Les femmes déguerpies du Km 36 recasées au marché de Fassia

Les vendeuses déguerpies aux abords de la route du Km 36 ont été réinstallées depuis quelques jours au marché de Fassia, dans la commune de Sanoyah. Ce vendredi 10 avril, notre reporter s’est rendu sur place pour constater les conditions de leur installation.

Selon Mamadou Oury Baldé, administrateur adjoint du marché, la commune urbaine de Sanoyah a mis plus de 4 hectares à disposition pour ce recasement. Mais si l’espace était initialement réservé aux vendeuses du Km 36, le responsable déplore l’arrivée de marchandes venues de tout le Grand Conakry.

“À l’heure où je vous parle, on a tellement de difficultés, je peux dire qu’on est un peu paniqués, parce qu’il y a plus de 10 000 femmes ici.

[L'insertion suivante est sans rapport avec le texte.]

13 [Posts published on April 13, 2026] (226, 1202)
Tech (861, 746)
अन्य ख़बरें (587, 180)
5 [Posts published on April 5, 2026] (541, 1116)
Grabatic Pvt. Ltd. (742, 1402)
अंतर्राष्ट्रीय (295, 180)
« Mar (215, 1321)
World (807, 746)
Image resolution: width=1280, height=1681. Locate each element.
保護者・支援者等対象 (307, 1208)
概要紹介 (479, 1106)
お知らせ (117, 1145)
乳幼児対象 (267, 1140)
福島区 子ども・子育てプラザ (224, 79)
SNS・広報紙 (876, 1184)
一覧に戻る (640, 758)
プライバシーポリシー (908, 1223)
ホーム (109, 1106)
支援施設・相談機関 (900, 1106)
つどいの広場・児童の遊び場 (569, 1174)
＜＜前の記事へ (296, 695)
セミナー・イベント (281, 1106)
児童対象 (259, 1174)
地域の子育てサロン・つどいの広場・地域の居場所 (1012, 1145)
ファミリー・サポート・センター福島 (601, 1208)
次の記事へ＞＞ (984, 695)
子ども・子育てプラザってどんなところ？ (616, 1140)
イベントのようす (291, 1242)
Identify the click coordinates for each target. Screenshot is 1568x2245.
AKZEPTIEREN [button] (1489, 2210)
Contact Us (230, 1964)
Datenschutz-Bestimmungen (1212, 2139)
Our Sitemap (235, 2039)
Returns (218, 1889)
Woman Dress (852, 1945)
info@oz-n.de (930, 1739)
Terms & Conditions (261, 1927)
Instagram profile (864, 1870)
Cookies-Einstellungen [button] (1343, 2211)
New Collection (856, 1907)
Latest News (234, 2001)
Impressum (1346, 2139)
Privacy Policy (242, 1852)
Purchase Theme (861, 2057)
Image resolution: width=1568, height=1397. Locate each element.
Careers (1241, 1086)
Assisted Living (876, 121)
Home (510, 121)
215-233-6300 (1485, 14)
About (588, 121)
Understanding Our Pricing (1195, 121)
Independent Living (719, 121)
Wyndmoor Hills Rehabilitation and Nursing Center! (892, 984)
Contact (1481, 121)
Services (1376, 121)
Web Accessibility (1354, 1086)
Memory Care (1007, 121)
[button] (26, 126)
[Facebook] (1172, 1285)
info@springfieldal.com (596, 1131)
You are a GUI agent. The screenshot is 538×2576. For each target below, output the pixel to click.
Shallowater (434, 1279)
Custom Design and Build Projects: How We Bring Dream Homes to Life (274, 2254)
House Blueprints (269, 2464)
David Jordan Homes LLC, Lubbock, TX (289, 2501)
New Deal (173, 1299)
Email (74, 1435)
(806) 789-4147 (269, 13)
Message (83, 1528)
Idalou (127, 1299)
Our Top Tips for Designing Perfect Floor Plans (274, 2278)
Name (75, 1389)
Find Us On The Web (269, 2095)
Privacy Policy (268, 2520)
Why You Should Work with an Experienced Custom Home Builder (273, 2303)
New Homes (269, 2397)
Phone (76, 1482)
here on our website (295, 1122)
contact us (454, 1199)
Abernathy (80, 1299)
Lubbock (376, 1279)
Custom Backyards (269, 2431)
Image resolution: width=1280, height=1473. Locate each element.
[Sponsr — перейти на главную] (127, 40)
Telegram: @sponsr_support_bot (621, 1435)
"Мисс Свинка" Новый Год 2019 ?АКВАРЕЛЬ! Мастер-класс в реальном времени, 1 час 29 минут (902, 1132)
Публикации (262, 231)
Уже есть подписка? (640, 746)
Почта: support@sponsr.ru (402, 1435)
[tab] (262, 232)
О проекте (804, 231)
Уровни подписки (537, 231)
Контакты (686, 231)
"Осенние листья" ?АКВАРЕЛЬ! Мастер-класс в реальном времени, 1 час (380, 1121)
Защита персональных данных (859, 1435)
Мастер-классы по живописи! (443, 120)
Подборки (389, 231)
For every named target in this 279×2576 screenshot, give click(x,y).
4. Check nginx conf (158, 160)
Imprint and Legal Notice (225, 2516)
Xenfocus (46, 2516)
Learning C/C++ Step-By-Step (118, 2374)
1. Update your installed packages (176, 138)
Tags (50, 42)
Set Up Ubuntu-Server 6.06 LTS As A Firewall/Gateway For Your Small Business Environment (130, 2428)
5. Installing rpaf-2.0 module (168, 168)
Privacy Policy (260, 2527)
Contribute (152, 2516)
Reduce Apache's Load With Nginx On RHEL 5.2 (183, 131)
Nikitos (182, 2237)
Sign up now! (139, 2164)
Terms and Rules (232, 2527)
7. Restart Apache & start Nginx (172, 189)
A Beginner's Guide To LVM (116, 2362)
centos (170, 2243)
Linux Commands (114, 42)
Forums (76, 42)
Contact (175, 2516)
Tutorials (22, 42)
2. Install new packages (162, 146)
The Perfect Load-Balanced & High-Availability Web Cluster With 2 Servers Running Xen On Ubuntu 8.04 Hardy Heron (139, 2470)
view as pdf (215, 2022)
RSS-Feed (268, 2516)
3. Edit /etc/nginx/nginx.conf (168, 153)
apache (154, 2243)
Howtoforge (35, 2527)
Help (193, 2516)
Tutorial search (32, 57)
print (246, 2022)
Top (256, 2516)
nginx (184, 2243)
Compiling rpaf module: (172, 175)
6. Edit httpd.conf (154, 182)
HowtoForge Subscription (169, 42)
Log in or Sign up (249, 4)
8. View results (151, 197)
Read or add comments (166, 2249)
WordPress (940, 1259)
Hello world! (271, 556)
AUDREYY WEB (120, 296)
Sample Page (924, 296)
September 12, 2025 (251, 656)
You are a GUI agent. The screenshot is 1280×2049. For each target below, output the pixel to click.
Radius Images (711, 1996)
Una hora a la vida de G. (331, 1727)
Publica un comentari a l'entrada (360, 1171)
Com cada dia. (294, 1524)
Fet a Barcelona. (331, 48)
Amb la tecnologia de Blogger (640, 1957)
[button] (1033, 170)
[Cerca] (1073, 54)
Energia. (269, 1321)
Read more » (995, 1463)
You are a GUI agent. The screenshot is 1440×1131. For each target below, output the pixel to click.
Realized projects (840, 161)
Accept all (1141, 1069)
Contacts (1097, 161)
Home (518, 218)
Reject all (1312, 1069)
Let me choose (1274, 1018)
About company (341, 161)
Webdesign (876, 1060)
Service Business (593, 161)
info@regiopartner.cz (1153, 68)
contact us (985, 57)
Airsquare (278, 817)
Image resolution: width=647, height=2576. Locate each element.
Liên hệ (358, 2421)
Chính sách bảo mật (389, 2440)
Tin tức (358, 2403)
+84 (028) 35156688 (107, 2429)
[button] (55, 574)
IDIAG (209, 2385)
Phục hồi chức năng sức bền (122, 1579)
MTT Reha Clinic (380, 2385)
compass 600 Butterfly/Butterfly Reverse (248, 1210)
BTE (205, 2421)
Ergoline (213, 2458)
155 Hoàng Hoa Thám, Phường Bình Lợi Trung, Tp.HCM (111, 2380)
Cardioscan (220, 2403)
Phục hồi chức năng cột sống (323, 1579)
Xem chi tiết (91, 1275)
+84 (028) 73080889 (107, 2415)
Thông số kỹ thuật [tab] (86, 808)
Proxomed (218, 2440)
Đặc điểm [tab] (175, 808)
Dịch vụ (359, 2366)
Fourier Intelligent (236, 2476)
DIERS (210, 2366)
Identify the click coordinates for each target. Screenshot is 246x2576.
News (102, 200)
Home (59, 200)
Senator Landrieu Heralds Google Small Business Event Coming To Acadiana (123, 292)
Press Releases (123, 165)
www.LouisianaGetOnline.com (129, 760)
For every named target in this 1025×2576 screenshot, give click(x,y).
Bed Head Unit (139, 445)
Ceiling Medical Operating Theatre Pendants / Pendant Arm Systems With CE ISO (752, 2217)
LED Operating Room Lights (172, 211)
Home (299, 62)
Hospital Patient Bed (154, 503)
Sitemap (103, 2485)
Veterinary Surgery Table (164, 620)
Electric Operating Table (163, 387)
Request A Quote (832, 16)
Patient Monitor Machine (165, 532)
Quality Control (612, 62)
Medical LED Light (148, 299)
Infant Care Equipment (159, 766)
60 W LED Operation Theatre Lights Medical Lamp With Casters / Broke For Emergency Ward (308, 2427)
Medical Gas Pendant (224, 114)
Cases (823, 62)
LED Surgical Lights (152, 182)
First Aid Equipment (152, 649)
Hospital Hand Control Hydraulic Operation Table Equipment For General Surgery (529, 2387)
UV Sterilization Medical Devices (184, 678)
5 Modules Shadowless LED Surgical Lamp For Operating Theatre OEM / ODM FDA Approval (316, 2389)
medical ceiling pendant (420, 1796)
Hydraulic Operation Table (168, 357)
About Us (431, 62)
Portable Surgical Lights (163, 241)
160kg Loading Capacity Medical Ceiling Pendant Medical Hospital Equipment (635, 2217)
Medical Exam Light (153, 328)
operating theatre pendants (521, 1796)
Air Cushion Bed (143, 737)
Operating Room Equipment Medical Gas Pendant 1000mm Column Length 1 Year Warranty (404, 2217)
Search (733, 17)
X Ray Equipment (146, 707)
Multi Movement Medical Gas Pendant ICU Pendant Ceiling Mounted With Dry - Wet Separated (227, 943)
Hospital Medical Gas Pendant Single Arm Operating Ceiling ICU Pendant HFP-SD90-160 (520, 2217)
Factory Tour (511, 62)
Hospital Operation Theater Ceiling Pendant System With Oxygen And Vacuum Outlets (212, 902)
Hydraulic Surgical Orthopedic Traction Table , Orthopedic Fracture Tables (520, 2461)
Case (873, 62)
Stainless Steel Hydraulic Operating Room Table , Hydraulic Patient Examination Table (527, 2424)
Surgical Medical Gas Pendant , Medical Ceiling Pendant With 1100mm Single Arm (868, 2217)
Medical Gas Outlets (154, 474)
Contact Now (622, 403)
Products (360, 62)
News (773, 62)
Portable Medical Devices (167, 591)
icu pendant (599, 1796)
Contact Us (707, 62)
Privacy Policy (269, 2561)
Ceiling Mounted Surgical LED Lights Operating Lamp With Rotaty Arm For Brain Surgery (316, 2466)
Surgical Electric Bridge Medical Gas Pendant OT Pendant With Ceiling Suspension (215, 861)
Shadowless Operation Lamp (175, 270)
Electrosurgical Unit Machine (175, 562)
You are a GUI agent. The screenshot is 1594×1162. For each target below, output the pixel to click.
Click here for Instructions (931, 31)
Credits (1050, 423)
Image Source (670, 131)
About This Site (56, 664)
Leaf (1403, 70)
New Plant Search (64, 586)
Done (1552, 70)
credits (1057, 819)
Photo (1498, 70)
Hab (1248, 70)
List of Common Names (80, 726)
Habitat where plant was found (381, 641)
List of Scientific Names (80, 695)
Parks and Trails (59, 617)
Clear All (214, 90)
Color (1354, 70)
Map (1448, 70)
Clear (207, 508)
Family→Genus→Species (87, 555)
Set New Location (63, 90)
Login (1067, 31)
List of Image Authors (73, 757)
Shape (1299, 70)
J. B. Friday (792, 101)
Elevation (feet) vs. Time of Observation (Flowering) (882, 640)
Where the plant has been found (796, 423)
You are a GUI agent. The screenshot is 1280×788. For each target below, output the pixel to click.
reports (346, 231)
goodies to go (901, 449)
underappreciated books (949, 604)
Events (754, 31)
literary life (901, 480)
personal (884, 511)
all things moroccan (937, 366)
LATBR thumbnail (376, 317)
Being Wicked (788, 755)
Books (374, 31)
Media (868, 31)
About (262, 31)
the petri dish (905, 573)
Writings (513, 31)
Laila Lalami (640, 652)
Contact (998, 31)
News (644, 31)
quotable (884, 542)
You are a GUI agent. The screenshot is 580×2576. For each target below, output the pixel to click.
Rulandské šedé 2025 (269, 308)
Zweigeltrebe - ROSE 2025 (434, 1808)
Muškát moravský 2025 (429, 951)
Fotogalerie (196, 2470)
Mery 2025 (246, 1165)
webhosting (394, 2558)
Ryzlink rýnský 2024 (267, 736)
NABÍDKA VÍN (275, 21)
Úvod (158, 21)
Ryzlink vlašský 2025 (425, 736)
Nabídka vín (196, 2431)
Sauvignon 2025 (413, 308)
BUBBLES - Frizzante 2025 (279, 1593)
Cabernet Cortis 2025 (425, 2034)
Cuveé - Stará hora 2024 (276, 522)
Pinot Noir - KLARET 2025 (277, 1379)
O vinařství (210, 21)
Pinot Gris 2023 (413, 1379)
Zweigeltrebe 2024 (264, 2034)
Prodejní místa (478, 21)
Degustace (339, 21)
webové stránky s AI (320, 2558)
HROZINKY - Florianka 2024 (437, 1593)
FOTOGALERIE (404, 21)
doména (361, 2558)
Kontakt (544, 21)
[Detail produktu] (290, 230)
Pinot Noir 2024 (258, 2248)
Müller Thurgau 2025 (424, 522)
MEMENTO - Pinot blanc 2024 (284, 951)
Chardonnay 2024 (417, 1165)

Au départ, on a pensé que le marché, c’était pour les déguerpies du Km36 et que c’est la commune de Sanoyah seulement qui allait venir s’installer. Mais, au jour d’aujourd’hui, il y a des femmes d’Entag, Tannerie, Madina, Matoto, Enco 5, Dixinn, Dubréka et Coyah. Presque toutes les communes ont 200 à 300 représentantes ici. L’espace est trop petit par rapport aux gens qui sont venus”, indique-t-il.

L’administrateur adjoint du marché de Fassia dit rencontrer d’énormes difficultés avec l’installation des vendeuses.

Depuis qu’elles sont venues, tellement on est embrouillés, la secrétaire générale de la commune a dit de les laisser faire comme elles veulent. Parce qu’on ne veut pas de bruit et le président de la République ne veut pas que les femmes souffrent. Même le droit de marché, on ne le réclame pas pour le moment. Mais on a assez de difficultés parce que tu peux voir une dame venir occuper 6 à 7 palettes par là et elle descend en bas faire la même chose. Mais si on dit qu’on va gérer les femmes, ça va crier. Donc, on sollicite de l’aide pour avoir d’autres places afin de pouvoir satisfaire les femmes”, plaide M. Baldé.

Toutefois, Mamadou Oury Baldé assure que les autorités ont promis de tout mettre en œuvre afin de satisfaire ces vendeuses.

“Il y a des bars, des garagistes et des habitations ; maintenant, c’est de voir avec l’habitat comment faire pour qu’on puisse installer ces femmes. La commune vient deux à trois fois ici, mais ne veut pas qu’il y ait du bruit ou de l’embouteillage sur la route, mais on est débordés. Tous les deux jours, on a deux à trois missions qui viennent ici pour voir ce qu’il faut pour satisfaire les dames. Le processus avec l’État, ce n’est pas facile. Nous, on est pressés, mais l’État ne l’est pas. Ils ont promis beaucoup de choses à mettre à notre disposition, mais l’heure n’est pas arrivée”, souligne-t-il.

À la question de savoir combien ces femmes paient pour leur installation, Mamadou Oury Baldé répond : “Elles ne paient ni le droit de marché, ni le droit de développement, ni le prix de l’installation parce qu’on est débordés. Certaines ont trouvé de la place, d’autres n’en ont pas eu. Si tu demandes de payer un montant, celles qui n’ont pas eu de place vont croire que c’est parce qu’elles n’ont pas payé. Même pour le nettoyage, c’est nous qui finançons pour le moment”.

Pour éviter tout débordement sur les lieux, l’administrateur adjoint du marché de Fassia mise sur la sensibilisation en invitant les vendeuses à plus de patience.

“Chaque jour, nous donnons un micro à une dame pour sensibiliser les femmes. Parce que la commune a fait ce qu’elle peut faire. Nous aussi, nous sommes en train de faire ce que nous pouvons. Là où on a pensé avoir 2 000 à 3 000 personnes, on en a reçu plus de 10 000, c’est débordé. Je demande à toutes les femmes qui n’ont pas eu de place de patienter ; la commune, le gouvernorat et le président de la République sont en train de chercher d’autres espaces pour elles. Actuellement, les responsables du quartier ne dorment pas. Des fois, on est obligés d’envoyer deux à trois pickups pour la sécurité de la zone. Avant, quand tu disais Fassia, on te demandait : ‘C’est vers où ?’ Mais aujourd’hui, tous les commerçants cherchent à venir à Fassia », estime-t-il.

Aïcha Camara, venue du marché de Bentourayah, est là depuis quelques jours. « Je viens tous les jours dans l’espoir de trouver une place, mais je n’en ai pas eu. On me dit que c’est fini, mais je ne vais pas abandonner”, promet-elle.

D’autres femmes rencontrées sur place ont refusé de témoigner. En colère, elles expliquent ne pas avoir obtenu de place et ne souhaitent donc pas s’exprimer.